Each angel or group of angels will have slightly different criteria. Some focus on specific industries. Some will make only investments that are eligible for tax relief, so business owners should also investigate whether the firm meets eligibility criteria for the Enterprise Investment Scheme or Seed Enterprise Investment Scheme.
Even if the business looks great and the relationship with the angel investors is harmonious, success is never guaranteed. Northern Ireland-based business angel Mervyn McCall has invested in 10 businesses during the past decade. “Three have failed, two or three I’ve got big hopes for, and a few are pegging along,” he says.
“The failures are almost always down to the entrepreneur or the management team. In some cases it was a fantastic product, but the market wasn’t prepared to pay for it. In most cases it could have worked, but the management team didn’t have the wherewithal to make it work.”
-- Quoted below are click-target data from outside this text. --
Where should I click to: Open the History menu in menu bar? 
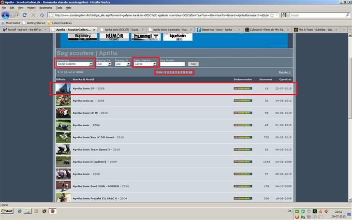pyautogui.click(x=31, y=8)
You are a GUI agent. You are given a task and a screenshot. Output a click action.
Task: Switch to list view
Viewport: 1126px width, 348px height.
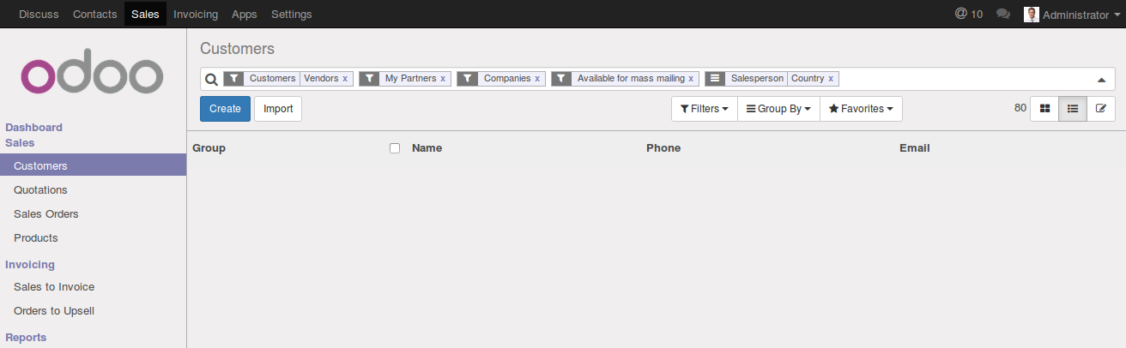(x=1073, y=109)

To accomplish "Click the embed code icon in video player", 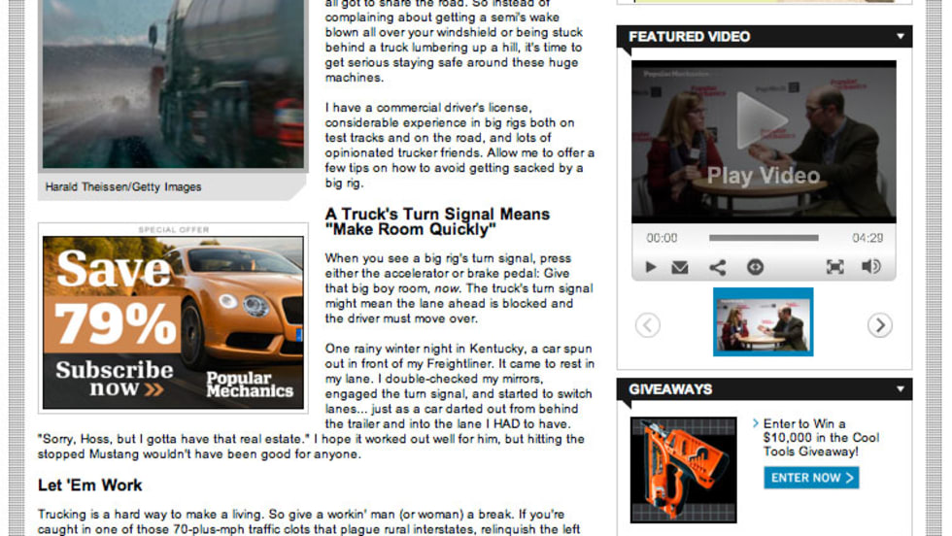I will pos(755,267).
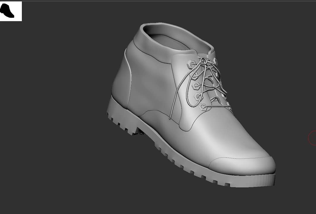Click the top lace knot

tap(204, 61)
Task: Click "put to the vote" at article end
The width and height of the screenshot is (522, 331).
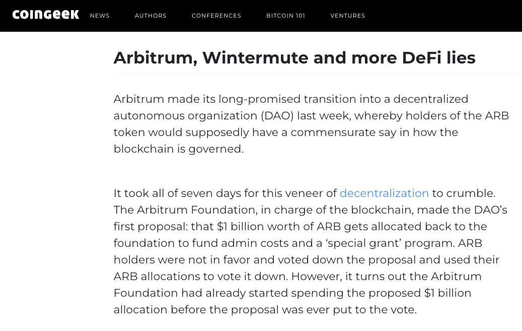Action: coord(375,310)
But plenty of businesses have benefited hugely from using angel investment. Vantage Power, in which Mr Cowley has been an investor and board member since 2012, designs and manufactures powertrain electrification and connectivity technologies for heavy-duty vehicles.
Founder and Chief Executive Alex Schey says he has appreciated working with investors who are direct and honest, although working with angels has also meant making difficult decisions. He recalls two potential investors telling him, during a funding round, that they thought the business had great potential but was over-valued.
“They wanted us to drop the price by 25 per cent,” he recalls. “It was a strong-arm tactic, but we decided to take the deal. We ended up with two phenomenal investors who gave us a significant amount of time. Working with business angels is one of the best decisions we’ve ever made.”
Simply Do Ideas produces cloud technology services that help organisations harness, develop and monitor the progress of good ideas.
In March, the company announced the result of its latest funding round, for which a group of business angels joined forces with the Development Bank of Wales to raise £550,000.
The company was founded by Lee Sharma in 2015 and benefited at an early stage from the support of lead angel Ashley Cooper, who is now its Chairman.
Mr Sharma stresses the importance of a smart investor who can provide the support the company needs. “You’re going into a relationship with individuals who can give you the benefits of industry experience, business experience, or connections to other potential business opportunities,” he says. “But it should be a two-way process, because you’re giving them the opportunity for them to make lucrative returns.”
Mr Sharma believes each of the company’s investors brings something different to the business. “They’ve been there and done that. They can help you navigate the issues you face. That’s valuable. I’ve got no regrets about going down the angel investment route – it’s been brilliant for us.”
UKBAA has developed a complete online training programme for aspiring angel investors. “Anyone with a reasonable amount of spare financial capacity and extensive business expertise could think about doing this, to help back Britain’s entrepreneurs,” says UKBAA Chief Executive Jenny Tooth. “It can also be a better way to invest your money than lots of other ways are at the moment.” She is particularly keen for more women to become business angels.
But success in business does not guarantee success as an angel investor.
“I would recommend that anyone considering this joins a local angel group and gets to know some other investors before they dip their toes in the water,” says Professor Richard Harrison, chair in entrepreneurship and innovation at the University of Edinburgh Business School.
Peter Cowley, an experienced business angel and Chair of Equity Finance in the FSB’s policy unit, advises angels to work towards creating a portfolio of at least 20 investments. “There’s so much luck in this,” he says. “You’ve got to be able to allocate some cash that you don’t mind losing. If you have a reasonably sized portfolio over about seven to 12 years, you may get a 20-25 per cent return on your investment, on average, per year. But you could lose it all.”